▶ **Written task**: Retype the following lines word for word, leaving out the pictures.
**** Material for the task
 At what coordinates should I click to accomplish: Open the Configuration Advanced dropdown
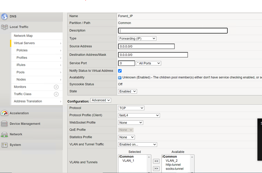pyautogui.click(x=101, y=100)
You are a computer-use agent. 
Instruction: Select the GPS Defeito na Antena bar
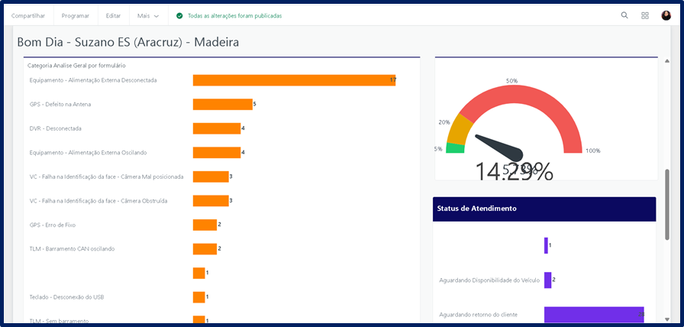pos(222,104)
********
▶ **Task response**:
 At what coordinates should I click to accomplish: Open the Configuration Advanced dropdown
pyautogui.click(x=101, y=100)
You are a computer-use agent. 
Instruction: Select the GPS Defeito na Antena bar
pos(222,104)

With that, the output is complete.